## Work instructions
Convert the items from the line containing "Image resolution: width=1456 pixels, height=817" through the line containing "will tap(487, 250)." into a JSON list of strings, one string per line with blank lines omitted.

## Material provided
'''
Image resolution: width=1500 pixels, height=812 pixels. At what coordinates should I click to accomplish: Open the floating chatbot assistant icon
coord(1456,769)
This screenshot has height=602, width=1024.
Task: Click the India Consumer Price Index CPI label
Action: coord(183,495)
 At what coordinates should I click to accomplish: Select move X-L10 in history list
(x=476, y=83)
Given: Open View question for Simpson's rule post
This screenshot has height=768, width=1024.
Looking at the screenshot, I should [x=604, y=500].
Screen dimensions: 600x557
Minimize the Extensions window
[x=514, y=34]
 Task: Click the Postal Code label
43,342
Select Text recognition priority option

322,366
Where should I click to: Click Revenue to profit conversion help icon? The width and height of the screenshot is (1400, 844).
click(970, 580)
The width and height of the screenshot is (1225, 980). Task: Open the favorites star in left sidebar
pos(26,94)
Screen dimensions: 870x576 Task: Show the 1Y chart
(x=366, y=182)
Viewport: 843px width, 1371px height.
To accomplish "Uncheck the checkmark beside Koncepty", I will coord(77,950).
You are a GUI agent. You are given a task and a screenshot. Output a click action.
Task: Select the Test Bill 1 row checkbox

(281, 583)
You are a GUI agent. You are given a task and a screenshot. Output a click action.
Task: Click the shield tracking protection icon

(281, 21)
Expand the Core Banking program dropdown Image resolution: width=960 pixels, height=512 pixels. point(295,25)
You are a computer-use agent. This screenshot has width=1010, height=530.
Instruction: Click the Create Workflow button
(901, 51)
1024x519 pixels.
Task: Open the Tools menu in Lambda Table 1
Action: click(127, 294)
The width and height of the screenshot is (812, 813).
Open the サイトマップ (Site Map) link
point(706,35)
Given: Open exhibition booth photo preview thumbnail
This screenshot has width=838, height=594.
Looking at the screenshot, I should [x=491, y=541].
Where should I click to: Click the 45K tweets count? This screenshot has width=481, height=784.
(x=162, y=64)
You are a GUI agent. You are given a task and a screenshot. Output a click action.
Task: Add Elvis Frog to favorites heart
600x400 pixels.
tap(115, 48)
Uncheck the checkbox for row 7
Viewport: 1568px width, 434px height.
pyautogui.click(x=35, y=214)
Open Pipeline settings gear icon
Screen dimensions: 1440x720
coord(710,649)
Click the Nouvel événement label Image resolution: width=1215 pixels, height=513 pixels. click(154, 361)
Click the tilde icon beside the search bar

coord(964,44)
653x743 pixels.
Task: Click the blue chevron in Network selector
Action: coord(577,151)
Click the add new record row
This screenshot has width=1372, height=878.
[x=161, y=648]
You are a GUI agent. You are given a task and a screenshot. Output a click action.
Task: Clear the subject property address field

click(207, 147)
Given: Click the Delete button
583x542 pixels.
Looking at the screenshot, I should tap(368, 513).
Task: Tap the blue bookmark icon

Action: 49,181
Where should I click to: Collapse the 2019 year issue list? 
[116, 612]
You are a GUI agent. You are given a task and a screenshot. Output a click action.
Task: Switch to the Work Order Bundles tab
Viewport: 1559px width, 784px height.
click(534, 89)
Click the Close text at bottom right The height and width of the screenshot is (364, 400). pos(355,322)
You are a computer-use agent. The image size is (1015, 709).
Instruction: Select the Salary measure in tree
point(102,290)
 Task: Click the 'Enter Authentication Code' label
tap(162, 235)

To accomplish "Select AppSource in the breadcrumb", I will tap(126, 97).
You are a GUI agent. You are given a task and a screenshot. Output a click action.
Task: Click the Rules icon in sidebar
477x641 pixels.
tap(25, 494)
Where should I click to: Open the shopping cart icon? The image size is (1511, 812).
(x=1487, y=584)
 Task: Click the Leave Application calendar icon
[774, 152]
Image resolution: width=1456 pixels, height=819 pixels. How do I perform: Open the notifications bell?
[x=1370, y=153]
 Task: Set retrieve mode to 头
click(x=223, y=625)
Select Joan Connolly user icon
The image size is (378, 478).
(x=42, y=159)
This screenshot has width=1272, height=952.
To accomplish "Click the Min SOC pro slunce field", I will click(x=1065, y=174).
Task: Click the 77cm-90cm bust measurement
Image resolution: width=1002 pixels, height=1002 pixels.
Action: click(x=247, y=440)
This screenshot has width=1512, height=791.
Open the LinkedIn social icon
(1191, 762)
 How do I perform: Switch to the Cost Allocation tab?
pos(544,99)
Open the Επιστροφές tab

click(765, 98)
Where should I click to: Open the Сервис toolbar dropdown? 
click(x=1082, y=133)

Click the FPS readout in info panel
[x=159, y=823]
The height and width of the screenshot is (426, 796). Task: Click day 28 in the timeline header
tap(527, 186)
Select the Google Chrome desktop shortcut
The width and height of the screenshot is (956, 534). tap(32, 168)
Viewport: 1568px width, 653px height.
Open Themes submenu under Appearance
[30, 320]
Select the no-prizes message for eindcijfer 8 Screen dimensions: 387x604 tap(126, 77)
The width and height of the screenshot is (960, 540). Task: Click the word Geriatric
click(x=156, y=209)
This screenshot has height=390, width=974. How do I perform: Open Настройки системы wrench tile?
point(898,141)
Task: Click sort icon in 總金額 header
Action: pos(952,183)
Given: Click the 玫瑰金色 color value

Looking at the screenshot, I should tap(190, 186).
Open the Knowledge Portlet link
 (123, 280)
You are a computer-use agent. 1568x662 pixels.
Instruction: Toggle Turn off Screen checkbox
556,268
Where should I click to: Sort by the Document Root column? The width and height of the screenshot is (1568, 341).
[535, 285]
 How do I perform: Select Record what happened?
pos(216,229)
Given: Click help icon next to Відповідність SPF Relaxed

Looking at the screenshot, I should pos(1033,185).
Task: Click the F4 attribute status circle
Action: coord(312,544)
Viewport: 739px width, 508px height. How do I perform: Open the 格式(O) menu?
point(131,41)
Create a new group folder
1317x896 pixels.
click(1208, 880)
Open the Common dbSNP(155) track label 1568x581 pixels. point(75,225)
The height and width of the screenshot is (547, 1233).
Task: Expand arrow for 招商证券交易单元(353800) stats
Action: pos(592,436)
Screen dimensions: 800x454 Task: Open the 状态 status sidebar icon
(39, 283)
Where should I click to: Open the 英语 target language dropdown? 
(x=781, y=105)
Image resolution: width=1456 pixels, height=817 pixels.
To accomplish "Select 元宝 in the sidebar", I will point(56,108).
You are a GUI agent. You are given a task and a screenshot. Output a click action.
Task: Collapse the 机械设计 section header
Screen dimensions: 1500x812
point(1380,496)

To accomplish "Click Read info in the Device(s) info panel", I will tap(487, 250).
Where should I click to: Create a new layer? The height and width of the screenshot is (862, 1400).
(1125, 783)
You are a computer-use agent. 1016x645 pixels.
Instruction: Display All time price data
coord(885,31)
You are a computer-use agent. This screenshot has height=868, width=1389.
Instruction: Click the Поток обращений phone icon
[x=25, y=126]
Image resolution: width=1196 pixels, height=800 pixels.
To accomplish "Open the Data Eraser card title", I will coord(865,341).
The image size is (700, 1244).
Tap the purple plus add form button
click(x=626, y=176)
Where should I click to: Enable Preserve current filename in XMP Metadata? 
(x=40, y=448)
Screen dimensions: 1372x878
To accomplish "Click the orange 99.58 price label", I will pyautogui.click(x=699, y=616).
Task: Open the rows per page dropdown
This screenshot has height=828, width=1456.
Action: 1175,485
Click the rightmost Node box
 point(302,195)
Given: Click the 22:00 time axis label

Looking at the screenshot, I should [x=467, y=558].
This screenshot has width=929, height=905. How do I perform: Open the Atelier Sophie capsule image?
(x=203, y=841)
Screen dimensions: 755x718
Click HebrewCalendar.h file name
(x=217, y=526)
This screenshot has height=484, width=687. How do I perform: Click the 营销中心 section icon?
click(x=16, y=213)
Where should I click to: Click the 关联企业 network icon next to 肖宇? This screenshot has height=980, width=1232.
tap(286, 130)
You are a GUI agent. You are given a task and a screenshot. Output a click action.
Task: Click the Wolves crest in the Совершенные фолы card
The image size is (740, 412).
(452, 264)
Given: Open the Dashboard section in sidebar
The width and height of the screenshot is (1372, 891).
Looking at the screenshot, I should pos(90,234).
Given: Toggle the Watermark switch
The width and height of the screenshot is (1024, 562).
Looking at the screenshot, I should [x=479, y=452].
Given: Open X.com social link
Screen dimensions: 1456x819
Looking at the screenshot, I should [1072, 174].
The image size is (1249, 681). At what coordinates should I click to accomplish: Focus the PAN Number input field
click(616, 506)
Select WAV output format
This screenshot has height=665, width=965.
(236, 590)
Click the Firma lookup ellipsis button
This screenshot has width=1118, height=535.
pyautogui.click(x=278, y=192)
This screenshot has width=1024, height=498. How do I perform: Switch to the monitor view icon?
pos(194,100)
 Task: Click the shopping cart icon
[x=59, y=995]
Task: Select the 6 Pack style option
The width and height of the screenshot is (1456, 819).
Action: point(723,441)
'''
## Expected answer
[
  "Image resolution: width=1456 pixels, height=817 pixels.",
  "To accomplish \"Select 元宝 in the sidebar\", I will point(56,108).",
  "You are a GUI agent. You are given a task and a screenshot. Output a click action.",
  "Task: Collapse the 机械设计 section header",
  "Screen dimensions: 1500x812",
  "point(1380,496)",
  "To accomplish \"Click Read info in the Device(s) info panel\", I will tap(487, 250)."
]